What to work on
Once you find the line containing "You are a GUI" in the data below, copy it and each following line exactly, up to and including the line containing "Image resolution: width=1019", and nothing else.

[[ Raw data, beginning ]]

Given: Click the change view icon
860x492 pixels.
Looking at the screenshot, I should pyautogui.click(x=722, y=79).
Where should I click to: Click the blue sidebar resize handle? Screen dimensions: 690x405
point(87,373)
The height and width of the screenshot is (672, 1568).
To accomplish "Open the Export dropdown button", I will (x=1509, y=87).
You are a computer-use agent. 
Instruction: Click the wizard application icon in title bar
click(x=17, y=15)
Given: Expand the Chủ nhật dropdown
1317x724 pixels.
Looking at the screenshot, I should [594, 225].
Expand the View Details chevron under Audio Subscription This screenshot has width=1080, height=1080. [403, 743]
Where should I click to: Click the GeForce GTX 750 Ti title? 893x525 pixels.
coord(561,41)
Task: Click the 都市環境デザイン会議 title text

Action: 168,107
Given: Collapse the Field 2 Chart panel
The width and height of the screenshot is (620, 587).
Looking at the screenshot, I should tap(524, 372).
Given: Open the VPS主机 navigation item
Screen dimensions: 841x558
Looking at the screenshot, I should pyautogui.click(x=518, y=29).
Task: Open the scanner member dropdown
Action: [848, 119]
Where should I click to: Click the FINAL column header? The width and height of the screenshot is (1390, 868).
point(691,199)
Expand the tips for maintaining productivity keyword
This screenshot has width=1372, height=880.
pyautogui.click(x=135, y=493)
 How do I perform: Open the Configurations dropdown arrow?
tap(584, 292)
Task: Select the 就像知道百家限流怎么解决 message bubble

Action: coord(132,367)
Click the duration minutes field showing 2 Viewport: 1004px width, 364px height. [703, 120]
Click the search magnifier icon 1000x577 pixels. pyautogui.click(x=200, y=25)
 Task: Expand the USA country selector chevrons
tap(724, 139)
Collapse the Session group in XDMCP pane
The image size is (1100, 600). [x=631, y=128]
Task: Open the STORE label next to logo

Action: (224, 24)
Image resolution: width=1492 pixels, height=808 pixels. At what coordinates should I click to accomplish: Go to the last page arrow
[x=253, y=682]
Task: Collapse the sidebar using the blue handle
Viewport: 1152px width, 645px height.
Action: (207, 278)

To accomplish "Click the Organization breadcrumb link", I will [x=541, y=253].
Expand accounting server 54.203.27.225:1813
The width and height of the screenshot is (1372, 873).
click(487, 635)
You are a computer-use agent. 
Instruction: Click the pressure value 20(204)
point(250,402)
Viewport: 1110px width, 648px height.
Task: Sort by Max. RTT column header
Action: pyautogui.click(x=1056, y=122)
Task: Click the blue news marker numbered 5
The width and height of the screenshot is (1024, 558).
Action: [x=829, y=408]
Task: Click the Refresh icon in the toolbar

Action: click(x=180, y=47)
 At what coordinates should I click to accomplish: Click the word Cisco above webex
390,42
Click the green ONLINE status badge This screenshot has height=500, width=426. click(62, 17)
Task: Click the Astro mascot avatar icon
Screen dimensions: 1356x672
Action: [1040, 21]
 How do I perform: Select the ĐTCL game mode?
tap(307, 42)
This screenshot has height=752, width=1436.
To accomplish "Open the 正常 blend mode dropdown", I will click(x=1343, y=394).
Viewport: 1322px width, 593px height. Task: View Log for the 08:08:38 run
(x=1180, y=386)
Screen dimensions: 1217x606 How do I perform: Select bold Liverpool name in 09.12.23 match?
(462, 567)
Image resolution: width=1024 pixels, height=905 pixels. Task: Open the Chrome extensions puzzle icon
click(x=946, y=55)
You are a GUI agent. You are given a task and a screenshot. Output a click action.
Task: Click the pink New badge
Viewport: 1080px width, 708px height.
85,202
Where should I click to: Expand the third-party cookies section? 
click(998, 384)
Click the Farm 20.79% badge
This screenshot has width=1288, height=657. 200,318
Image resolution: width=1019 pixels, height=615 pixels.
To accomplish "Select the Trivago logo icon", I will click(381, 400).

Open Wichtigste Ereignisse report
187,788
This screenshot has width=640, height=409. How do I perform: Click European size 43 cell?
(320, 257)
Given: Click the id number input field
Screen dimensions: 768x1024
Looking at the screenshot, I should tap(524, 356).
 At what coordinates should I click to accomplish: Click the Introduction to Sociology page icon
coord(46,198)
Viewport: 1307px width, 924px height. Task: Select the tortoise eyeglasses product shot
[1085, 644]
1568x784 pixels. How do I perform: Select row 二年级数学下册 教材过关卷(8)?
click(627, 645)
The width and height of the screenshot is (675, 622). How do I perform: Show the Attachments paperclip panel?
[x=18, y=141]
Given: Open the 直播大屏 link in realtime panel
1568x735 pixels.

[[ Raw data, end ]]

Response below
You are a GUI agent. You are given a task and a screenshot. Output a click action.
Task: Click the pink New badge
Viewport: 1080px width, 708px height.
85,202
Where should I click to: Expand the third-party cookies section? 
click(998, 384)
Click the Farm 20.79% badge
This screenshot has width=1288, height=657. 200,318
Image resolution: width=1019 pixels, height=615 pixels.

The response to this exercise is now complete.